The donkey registeries are still open registeries, but some you do need a inspection for prior to registrations. But, dont let the inspection scare you



. I have my vet do mine and its just a simple form she has to fill out. Love Longears, is the American Donkey and Mule Society (ADMS) is the one that I do that needs a inspection. There is also the International Miniature Donkey Registry (IMDR) which is what alot of people go with, neither parent needs to be registered, and if your donkey is under 2 yrs old, you can do it right on-line, if over 2 years old you will need to send in pictures of her. no inspection is needed at this one.

There are alot of well seasoned mini donk owners on here who are always ready to help anyone, so if you have any questions just ask away. Corinne (Ce)


----------



## crackerjackjack (Dec 10, 2007)

Welcome to the forum. I have found that this is a great place for info. The people here are very knowledgable and have help me alot. Everyone is so nice. We do like pictures. I have mine registered through the AMDS. It was very easy. I also needed an inspection. The vet came out and it only took a couple of minutes. I love my minis and you will too. They are great pets. Again welcome.


----------



## FlatCreekFarm (Dec 10, 2007)

Welcome, Joy



What a great rescue!



She sounds beautiful, yes, please post pictures





I'm still new to this myself, but I do know that the previous owner of my two still hasn't sent me the registration paperwork from the parents. He said that ADMS is "backed up"

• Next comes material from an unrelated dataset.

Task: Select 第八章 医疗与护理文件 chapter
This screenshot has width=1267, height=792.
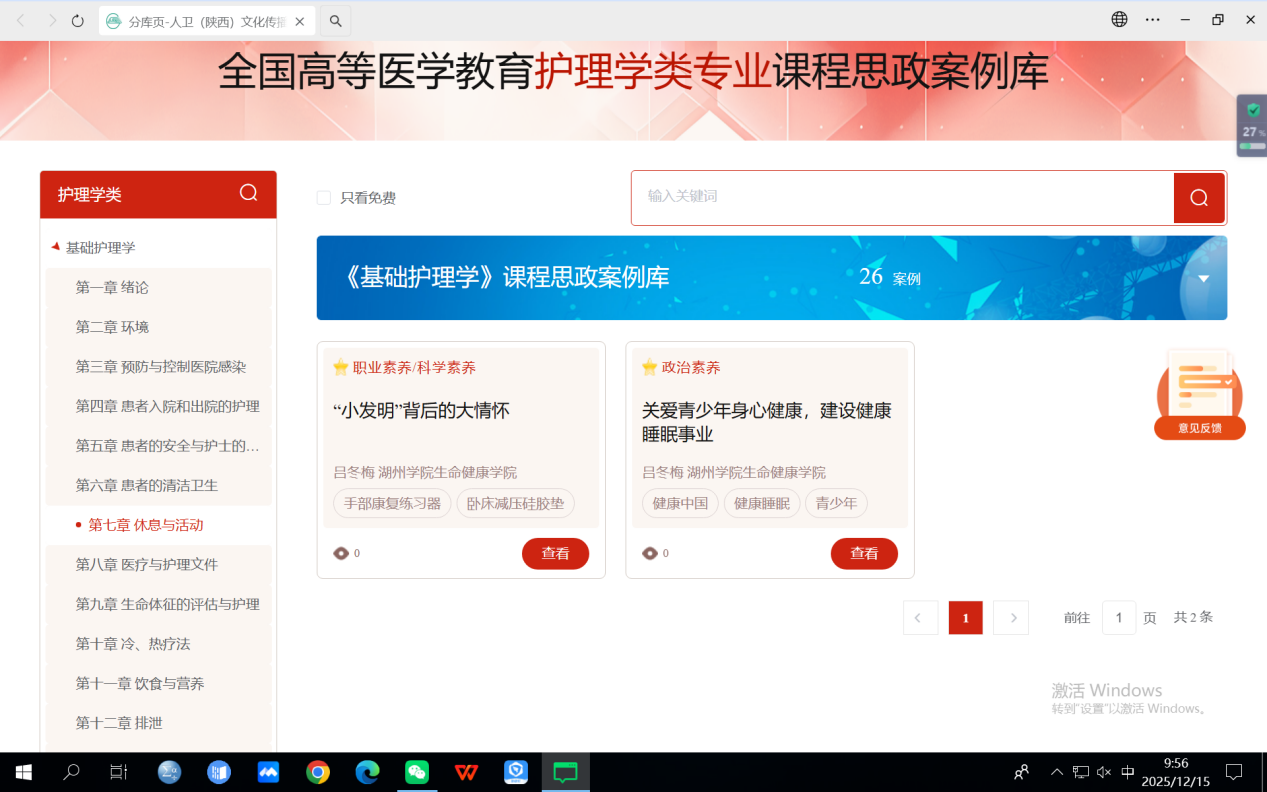Action: coord(146,564)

I didn't know anything about the other registry... still learning!

Congrats on your new additon



You will get lots of wonderful, practical info here


----------



## JumpinJackFarm (Dec 10, 2007)

Hi



Joy ...from Washington State

can't wait to see your "spotted" girl





That's all I have is "spotted'





My first Donk was saved from the slaughter house too .... I am so happy another was saved





Welcome again ~ Teri


----------



## PaintedPromiseRanch (Dec 10, 2007)

welcome Joy from Susan and her 4 spotted donkeys (and 5 - no make that temporarily 6! - gray ones and one dark chocolate and one sorrel/brown lol)

i LOVE spots... not that i don't love my other donkeys too but oh those spots!! congrats on your new girl. i am in the same boat as you, need to get registrations done and in order... working on that this month!

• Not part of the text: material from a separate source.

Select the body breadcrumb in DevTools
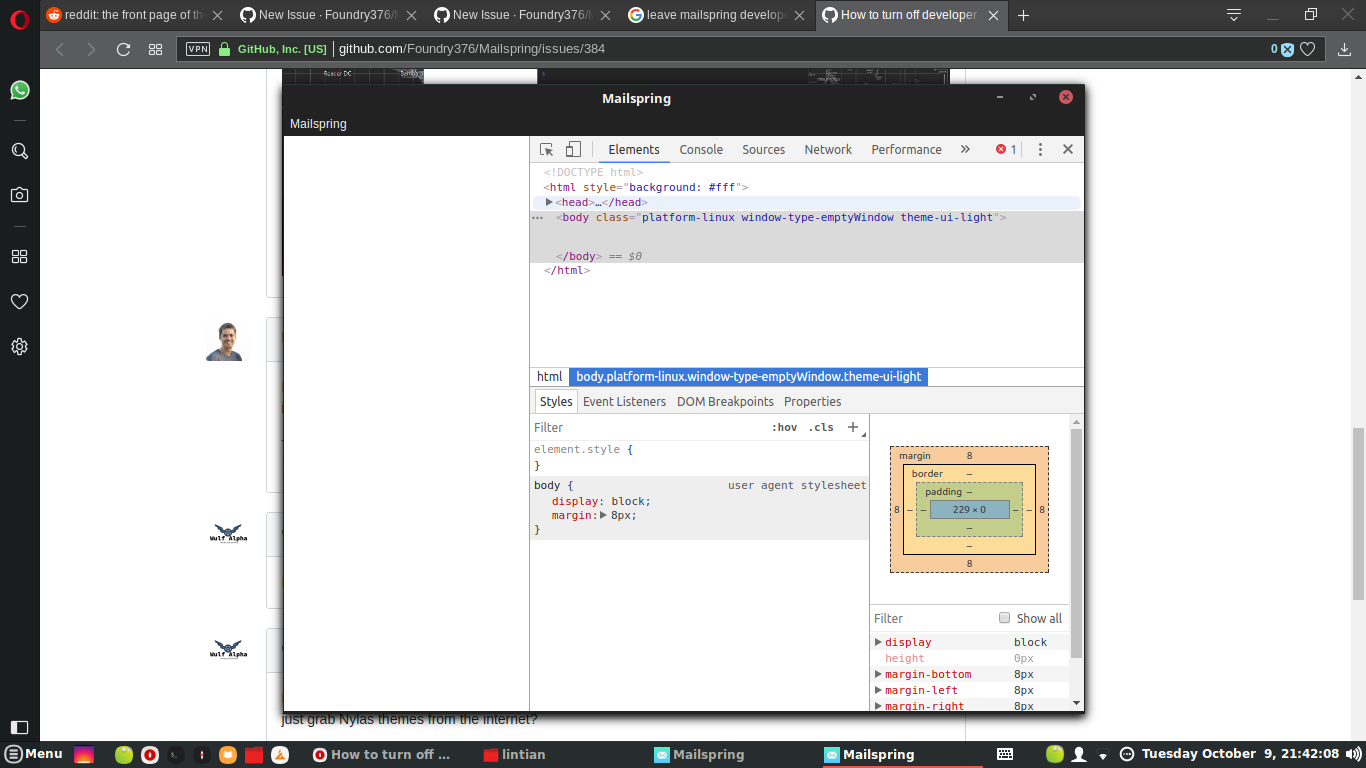 click(x=750, y=377)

noticed your info doesn't say where you are, mind filling us in on that? i feel so alone way out here in AZ...


----------



## Emily's mom (Dec 10, 2007)

Hello, welcome from Nova Scotia Canada, you will find a wealth of information here from some very experienced donkey folks...I'm new since the spring and still have lots and lots to learn, I look forward to turning on my computer every day just to "check in", great people and donkeys also


----------



## minimajik62 (Dec 17, 2007)

JumpinJackFarm said:


> Hi
> 
> 
> 
> ...



Dear Teri, I too am originally from Washington State,... a small town just outside of Olympia called Tenino. My Parents still live there. We bought our Ranch here in Nevada, and now I can have ALL the Minis that we can afford !!! Thank You for ALL the help !!! Where in WA do you live ??? I have an Aunt Teri who lives in Port Orchard, WA. Last time I heard she and my Uncle Bud had Mini Donks too. Thanks again, Joy


----------



## minimajik62 (Dec 20, 2007)

Dear Tammy W. of Flat Creek Farm, I would LOVE the help,... but I think I'm BLIND because I could not find your email anywhere !!! But I should warn you right now,.... I am very "computer dumb", I have had a computer nearly one year, but these forums are totally new to me,...... so I might have missed it !!! Sorry, but please help me still ??? I would Love for you to see her !!!



P.S. Yes my Avatar is My Beautiful Girl !!!


----------



## FlatCreekFarm (Dec 20, 2007)

minimajik62 said:


> Dear Tammy W. of Flat Creek Farm, I would LOVE the help,... but I think I'm BLIND because I could not find your email anywhere !!! But I should warn you right now,.... I am very "computer dumb", I have had a computer nearly one year, but these forums are totally new to me,...... so I might have missed it !!! Sorry, but please help me still ??? I would Love for you to see her !!!


Joy, I'll send out another e-mail and a pm (personal message). Is that your pretty girl in the avatar? What a beauty!!


----------